**Selection:**
** BEGIN **

For the final time in the campaign for Florida governor, Republican Ron DeSantis and Democrat Andrew Gillum faced off on a debate stage in Davie Wednesday.
From the opening statements, it was a war, a reflection of two campaigns feeling the pressure of the closing stretch.
The two first debated on Sunday, a CNN clash seen by a national audience.
Soon after that debate, the narrative of the campaign changed in classic October Surprise fashion, when evidence emerged that the FBI gave Gillum a ticket to the musical Hamilton in New York City.
Conveniently, there is a parallel scandal of interest to the Democrats: DeSantis is withholding receipts for $145,000 in taxpayer-funded travel, which allowed him to do television hits among other things.
Both candidates, early and often, made the case that the other one was corrupt.
Another recurrent motif of this campaign — the candidates painting each other’s supporters as extreme — likewise recurred in this debate. DeSantis and Gillum returned to that theme throughout the debate.
And the candidates called each other liars, routinely, ensuring the campaign would stay ugly to the end.
DeSantis hammered Gillum for signing a Dream Defenders pledge, a signing that Gillum disclaimed but that DeSantis clearly sees as a wedge issue that reveals Gillum’s radicalism.
Discussion focused early on the impact of divisive rhetoric, such as that found in anti-Gillum robocalls (which DeSantis has called “disinformation … to distract from the core issues”), and the pipe bombs sent to Presidents Obama and Clinton and other leading figures on the left this week.
Gillum was blunt: “We’ve seen the collapsing of our political discourse.”
Gillum noted that DeSantis went on Fox News to warn voters not to “monkey this up” by rejecting him.
“My opponent has run close to the Trump handbook,” Gillum said.
Soon enough, DeSantis brought up the Dream Defenders pledge.
“This same group that he stands with and stands by [trashes] Israel,” DeSantis said.
Gillum disavowed that part of the platform.
“The pledge that I signed,” Gillum said, was a rejection of private prison money.
DeSantis, said Gillum, is “owned by them.”

** END **

**What you need to do:**
Continue the article on the final DeSantis–Gillum debate from the point where it stops.

**Data:**

** BEGIN **

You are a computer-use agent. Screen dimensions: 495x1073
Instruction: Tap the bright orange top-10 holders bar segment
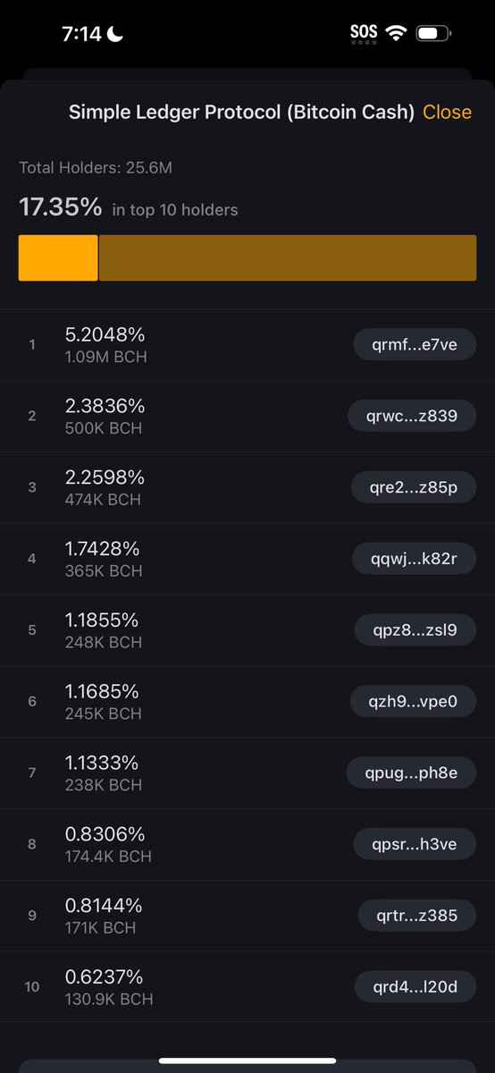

** END **

**Output for this task:**
DeSantis moved on quickly, trashing Gillum on the FBI Hamilton tickets issue.
Gillum reframed the narrative again.
“I did go and see Hamilton. I was aware that Adam Corey and Mike Miller arranged …. I should have asked more questions to make sure that everything that happened was above board.”
“I take responsibility for not having asked more questions,” Gillum said, adding that Florida’s “got 99 issues and Hamilton ain’t one of them.”
“I have zero tolerance for corruption,” Gillum said, contrasting himself to DeSantis.
“When Andrew’s dealing with the FBI, he’s dealing with them as a person of interest in an investigation,” DeSantis said, making the case that Gillum was lying even as the moderator told him time was up.
DeSantis was compelled, both by Gillum and the moderator, to explain how he defends President Donald Trump regarding his issues.
He was more comfortable trashing Gillum.
“Andrew was getting things he shouldn’t have gotten, and then they got a two million dollar contract from Tallahassee,” DeSantis said, urging Gillum to “waive all confidentiality” on the ethics investigation.
Gillum responded, trying to “deconstruct the lies” of DeSantis, saying the issues in front of Florida were being “obscured by this gentleman.”
“Why don’t you release your receipts, because I’ve released mine,” Gillum said, referring again to the invoices for taxpayer-funded travel.
Beyond the personal attacks, some policy was discussed. Though that too was in the punch/counterpunch vein.
Gillum had to clarify his policy regarding “sanctuary cities,” which Republicans have maintained he supports.
“We don’t put babies in cages and separate them from their mothers,” Gillum said, restating his position that Immigration and Customs Enforcement’s “mission has been diverted” in a way “inconsistent with the American way.”
“Andrew says there are no sanctuary cities in Florida, but that will change if he is Governor,” DeSantis said, reiterating his previous position that Gillum wouldn’t cooperate with the Trump Administration on an ICE detainment request.
Gillum protested, saying that “we’re not going to criminalize people because of their personhood,” condemning “racial profiling.”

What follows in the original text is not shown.